Beginning with the graduating class of 2012, Trinity College is instituting a second-language foundational requirement. Its goal is to ensure that all students have knowledge of a language other than English. Some students will have attained the requisite degree of second-language knowledge prior to their enrollment at Trinity; others will have to take one or two college-level language courses. Students will be credited with satisfying the requirement on the basis of pre-collegiate language learning if they:
Demonstrate the requisite knowledge on the Trinity-administered foreign language placement examination that is given during June Advising Days and also during New Student Orientation in late August; or provide the Registrar's Office with official certification that they attained the indicated score for a foreign language on any of the following standardized tests: SAT II (600 or above), Advanced Placement (4 or 5), International Baccalaureate Higher Level Examination (5, 6, or 7), or United Kingdom "A" Level General Certificate Examination (grade of A, B, or C); or provide the Registrar's Office with official certification that they attained the indicated score in any subject on the French Baccalaureate (12 - 20), German Abitur (7 - 15), or Swiss Matura (5 or 6); or completed successfully a minimum of one year of study at a secondary school where the language of instruction was a language other than English, as certified by an official transcript from the school (usually submitted as part of the student's application for admission to Trinity); or are an international student whose primary language is other than English.

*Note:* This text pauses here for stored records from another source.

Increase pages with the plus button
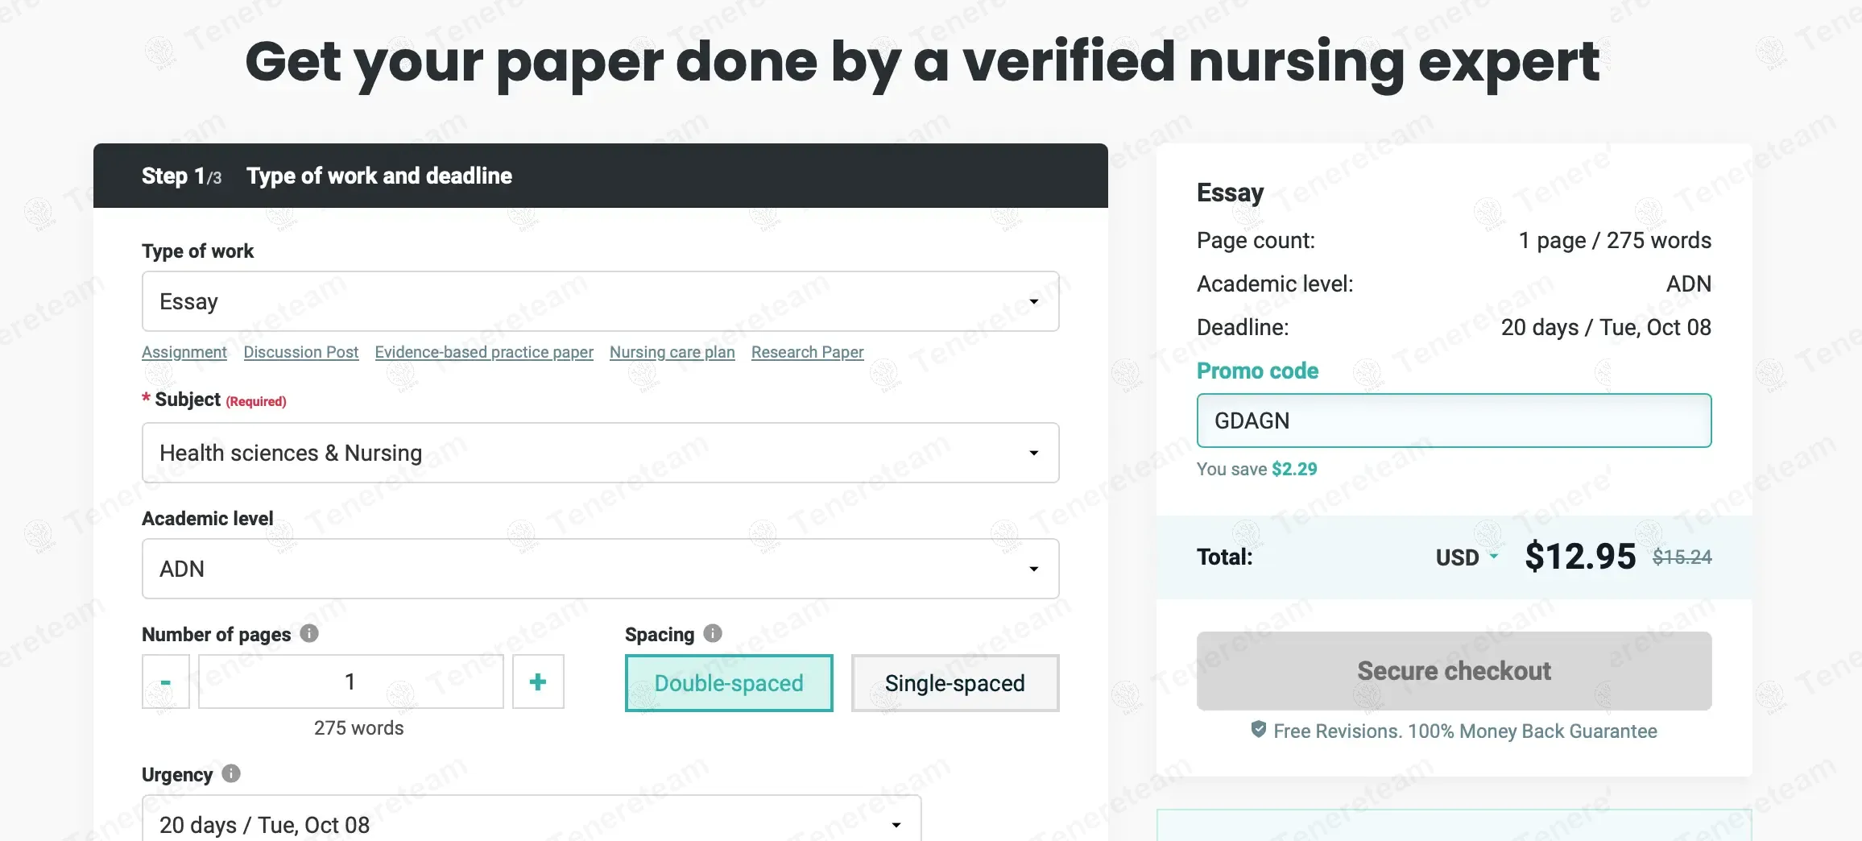 tap(538, 682)
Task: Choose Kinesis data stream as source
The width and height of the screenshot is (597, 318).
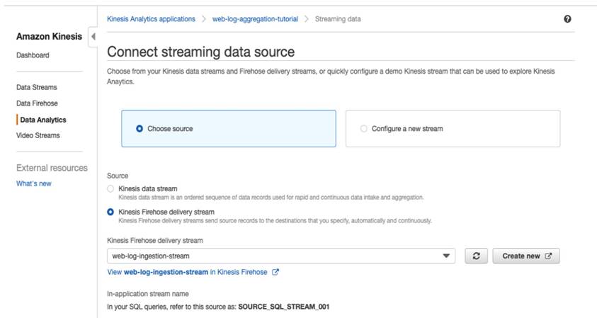Action: [110, 188]
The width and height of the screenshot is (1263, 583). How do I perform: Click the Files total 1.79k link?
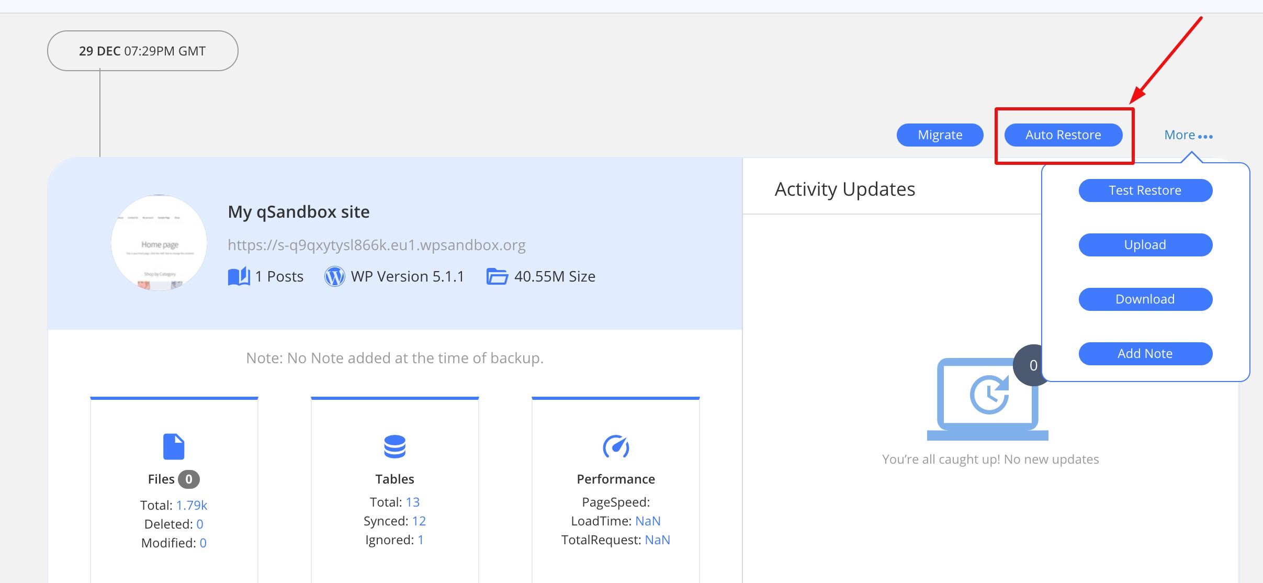[191, 505]
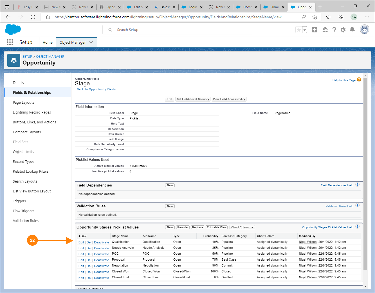Open the user profile avatar
This screenshot has width=375, height=293.
tap(364, 30)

Students not satisfying the requirement in any of the above ways have two options:
If they prefer to meet the requirement by means of a language they studied in secondary school for more than one year, they will be required to take either one course in it (numbered 201, or in Latin, 221) or two courses (numbered 102 and 201, or in Latin, 221), depending on the results of the placement examination. If they prefer to fulfill the requirement by means of a language they have not studied previously (or studied for at most one year in school), they will be required to take both halves of the introductory sequence in the language (numbered 101 and 102). Only language courses in which the student receives a letter grade of at least C- may be counted toward satisfaction of this requirement. Students are strongly encouraged to attend to the requirement early in their college career. Meeting it is a condition for graduation.